- Isolamento batterico e identificazione RdFucI
- RdFucI-catalizzata reazione favorisce la formazione di l-fucosio
- Effetto della temperatura e del pH sull’attività di RdFucI e sull’equilibrio
- Effetto degli ioni metallici sull’attività di RdFucI
- Specificità del substrato e parametri cinetici di RdFucI
- Struttura di cristallo complessiva di RdFucI
- Sito di legame del substrato e sito attivo di RdFucI
- Confronto strutturale con altri l-FucIs
Isolamento batterico e identificazione RdFucI
Una colonia che è cresciuta nel mezzo contenente l-fucoidano proveniente da Laminaria Japonica (Carbosynth, Compton, Berkshire, UK) come unica fonte di carbonio è stata isolata da un intestino di abalone raccolto in Corea del Sud (file aggiuntivo 1: Fig. S1). Il confronto dell’identità di sequenza basata sull’RNA ribosomiale 16S con il database NCBI ha rivelato che l’isolato era filogeneticamente vicino ai membri del genere Raoultella (file aggiuntivo 1: Fig. S1). Pertanto, il ceppo isolato è stato identificato come Raoultella sp. KDH14. Dopo aver eseguito il sequenziamento del genoma completo, RdFucI è stato identificato da Raoultella sp. KDH14 sulla base dell’identità di sequenza del gene.
RdFucI è composto da 595 aminoacidi con una massa molecolare di 65,5 kDa e un punto isoelettrico di 5,5. I risultati del basic local alignment search tool (BLAST) hanno indicato l’alta identità di sequenza di RdFucI (> 90%) con altri l-FucI da vari batteri appartenenti alle famiglie Raoultella, Klebsiella e Citrobacter.
Il RdFucI identificato è stato sovrapprodotto in E. coli BL21(DE3) con il tag N-terminale hexa-histidine e purificato mediante cromatografia di affinità his-tag. Quando analizzato da sodio dodecil solfato-poliacrilammide gel elettroforesi (SDS-PAGE), la singola banda è apparso intorno a 65 kDa, coerente con la massa molecolare calcolata della subunità monomero.

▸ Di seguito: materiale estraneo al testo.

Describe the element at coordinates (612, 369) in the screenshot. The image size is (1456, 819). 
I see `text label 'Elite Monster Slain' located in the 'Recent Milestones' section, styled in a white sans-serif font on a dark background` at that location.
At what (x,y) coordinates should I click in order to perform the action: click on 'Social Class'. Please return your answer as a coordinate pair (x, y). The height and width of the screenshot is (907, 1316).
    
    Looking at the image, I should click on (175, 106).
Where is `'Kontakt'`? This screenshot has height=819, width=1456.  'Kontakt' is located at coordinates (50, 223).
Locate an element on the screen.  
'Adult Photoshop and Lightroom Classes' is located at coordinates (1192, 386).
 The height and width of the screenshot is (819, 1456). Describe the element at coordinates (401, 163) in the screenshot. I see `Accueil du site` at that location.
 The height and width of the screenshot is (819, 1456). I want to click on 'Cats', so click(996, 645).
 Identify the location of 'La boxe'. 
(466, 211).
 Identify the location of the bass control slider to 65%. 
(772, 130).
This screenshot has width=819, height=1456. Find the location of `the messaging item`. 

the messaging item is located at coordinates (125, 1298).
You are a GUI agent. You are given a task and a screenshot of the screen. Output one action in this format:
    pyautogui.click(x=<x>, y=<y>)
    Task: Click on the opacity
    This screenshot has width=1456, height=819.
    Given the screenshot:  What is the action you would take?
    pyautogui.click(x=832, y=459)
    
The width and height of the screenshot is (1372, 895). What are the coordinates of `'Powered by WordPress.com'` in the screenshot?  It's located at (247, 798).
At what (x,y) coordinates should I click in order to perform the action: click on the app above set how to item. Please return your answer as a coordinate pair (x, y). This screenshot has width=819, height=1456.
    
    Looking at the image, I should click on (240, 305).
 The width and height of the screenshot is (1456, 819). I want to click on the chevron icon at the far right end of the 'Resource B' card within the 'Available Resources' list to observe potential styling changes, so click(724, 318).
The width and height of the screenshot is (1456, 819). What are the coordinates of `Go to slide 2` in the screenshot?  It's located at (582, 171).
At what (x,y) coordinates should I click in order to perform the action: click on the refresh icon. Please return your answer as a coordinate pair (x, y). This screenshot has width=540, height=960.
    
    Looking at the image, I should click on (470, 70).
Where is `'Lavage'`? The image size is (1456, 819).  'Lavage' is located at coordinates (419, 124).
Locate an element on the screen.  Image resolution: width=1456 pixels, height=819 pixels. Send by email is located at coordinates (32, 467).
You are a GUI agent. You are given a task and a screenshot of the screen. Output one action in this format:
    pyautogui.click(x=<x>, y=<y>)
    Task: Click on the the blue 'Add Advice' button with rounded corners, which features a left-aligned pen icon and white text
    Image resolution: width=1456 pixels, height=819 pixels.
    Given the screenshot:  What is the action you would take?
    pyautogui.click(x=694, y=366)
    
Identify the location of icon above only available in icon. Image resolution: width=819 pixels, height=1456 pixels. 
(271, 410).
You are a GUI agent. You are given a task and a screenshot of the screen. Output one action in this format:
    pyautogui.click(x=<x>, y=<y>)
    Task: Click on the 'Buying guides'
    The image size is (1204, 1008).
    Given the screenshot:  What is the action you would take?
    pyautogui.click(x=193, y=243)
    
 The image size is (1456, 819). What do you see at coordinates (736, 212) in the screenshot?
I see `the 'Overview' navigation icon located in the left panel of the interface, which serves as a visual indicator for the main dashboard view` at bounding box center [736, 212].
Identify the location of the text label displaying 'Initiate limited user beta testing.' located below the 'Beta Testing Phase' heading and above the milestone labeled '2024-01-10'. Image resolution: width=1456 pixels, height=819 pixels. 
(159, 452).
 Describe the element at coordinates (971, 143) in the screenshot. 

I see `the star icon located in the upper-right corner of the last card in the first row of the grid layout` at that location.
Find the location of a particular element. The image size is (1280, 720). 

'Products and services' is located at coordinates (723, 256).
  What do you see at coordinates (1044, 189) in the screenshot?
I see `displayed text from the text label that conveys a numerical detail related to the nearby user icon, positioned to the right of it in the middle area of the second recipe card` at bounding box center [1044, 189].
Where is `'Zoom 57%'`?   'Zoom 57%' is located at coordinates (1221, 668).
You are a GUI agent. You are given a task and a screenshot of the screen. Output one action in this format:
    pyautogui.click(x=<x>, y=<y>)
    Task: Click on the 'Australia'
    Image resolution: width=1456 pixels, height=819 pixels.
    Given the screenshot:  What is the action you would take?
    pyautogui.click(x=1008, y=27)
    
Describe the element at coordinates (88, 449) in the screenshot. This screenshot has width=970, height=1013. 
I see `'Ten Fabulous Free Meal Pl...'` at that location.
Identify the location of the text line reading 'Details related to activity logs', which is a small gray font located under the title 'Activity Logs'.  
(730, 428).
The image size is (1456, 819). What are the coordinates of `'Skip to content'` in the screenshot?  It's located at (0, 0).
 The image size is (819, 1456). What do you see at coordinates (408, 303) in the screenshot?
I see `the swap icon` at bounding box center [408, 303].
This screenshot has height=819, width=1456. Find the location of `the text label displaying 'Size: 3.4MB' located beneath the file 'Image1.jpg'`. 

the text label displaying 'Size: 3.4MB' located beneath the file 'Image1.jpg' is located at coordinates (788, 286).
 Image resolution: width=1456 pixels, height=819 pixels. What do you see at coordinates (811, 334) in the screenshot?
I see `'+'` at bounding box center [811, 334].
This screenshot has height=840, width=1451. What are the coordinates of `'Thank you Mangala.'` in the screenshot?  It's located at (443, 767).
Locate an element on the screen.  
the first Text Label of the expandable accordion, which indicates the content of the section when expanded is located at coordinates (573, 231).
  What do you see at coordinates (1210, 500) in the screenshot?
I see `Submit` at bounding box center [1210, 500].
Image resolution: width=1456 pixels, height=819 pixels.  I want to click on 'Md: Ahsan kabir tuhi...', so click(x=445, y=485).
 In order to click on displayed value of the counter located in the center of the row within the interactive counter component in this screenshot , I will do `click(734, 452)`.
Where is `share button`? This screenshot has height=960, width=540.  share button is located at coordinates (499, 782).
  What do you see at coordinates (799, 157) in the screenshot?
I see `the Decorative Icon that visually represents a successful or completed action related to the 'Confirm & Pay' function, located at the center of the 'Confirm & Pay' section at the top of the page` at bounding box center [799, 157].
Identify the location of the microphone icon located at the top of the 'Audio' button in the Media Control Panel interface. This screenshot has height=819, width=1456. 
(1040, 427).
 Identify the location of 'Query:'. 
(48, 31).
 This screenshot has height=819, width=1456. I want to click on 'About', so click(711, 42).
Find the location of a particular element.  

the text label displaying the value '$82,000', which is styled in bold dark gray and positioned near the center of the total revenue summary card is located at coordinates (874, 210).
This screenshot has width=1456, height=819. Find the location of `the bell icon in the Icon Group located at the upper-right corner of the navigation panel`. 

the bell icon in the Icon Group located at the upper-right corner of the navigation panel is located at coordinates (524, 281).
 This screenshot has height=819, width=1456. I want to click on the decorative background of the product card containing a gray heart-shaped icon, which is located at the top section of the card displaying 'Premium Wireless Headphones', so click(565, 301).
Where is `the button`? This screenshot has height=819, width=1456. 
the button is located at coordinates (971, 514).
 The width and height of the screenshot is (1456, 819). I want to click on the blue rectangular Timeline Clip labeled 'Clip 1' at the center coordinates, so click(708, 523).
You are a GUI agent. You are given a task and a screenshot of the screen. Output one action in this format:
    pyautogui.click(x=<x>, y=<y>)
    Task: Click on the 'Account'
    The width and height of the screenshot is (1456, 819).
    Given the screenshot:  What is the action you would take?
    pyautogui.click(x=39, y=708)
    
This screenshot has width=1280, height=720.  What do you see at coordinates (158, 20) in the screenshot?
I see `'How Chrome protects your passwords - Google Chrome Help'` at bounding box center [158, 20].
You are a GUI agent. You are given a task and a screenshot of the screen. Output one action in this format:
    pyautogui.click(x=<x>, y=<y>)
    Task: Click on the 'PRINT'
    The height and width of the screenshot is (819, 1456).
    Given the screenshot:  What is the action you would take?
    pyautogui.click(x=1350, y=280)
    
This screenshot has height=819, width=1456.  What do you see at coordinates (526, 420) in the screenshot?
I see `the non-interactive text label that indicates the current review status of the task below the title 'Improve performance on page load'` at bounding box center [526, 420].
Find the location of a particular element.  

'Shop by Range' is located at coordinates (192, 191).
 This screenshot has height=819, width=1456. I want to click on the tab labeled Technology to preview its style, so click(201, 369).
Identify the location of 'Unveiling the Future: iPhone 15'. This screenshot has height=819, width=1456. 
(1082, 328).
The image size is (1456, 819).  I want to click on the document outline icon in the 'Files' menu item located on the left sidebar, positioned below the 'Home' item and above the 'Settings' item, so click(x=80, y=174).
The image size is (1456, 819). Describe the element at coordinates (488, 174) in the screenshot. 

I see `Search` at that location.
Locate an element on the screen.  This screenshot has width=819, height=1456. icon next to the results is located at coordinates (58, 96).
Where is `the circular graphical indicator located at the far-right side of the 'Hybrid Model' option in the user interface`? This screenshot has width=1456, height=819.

RdFucI-catalizzata reazione favorisce la formazione di l-fucosio
Per esaminare l’attività isomerasi di RdFucI, la reazione enzimatica è stata eseguita con l-fucosio o l-fuculosa come substrato (Fig. 2). Le attività enzimatiche per le reazioni in avanti (da l-fucosio a l-fuculosio) e inversa (da l-fuculosio a l-fucosio) sono state determinate. La produzione di l-fuculosio da l-fucosio è stata confermata dalla cromatografia su strato sottile (TLC) e dall’analisi della gascromatografia/spettrometria di massa (GC/MS) (Additional file 2: Fig. S2). Nell’interconversione tra l-fucosio e l-fuculosio, non è stato osservato alcun prodotto laterale, il che significa che un substrato produce un prodotto (file aggiuntivo 2: Fig. S2). Pertanto, riteniamo ragionevole utilizzare la quantità calcolata di concentrazione di l-fuculosio misurando sperimentalmente la quantità di l-fucosio.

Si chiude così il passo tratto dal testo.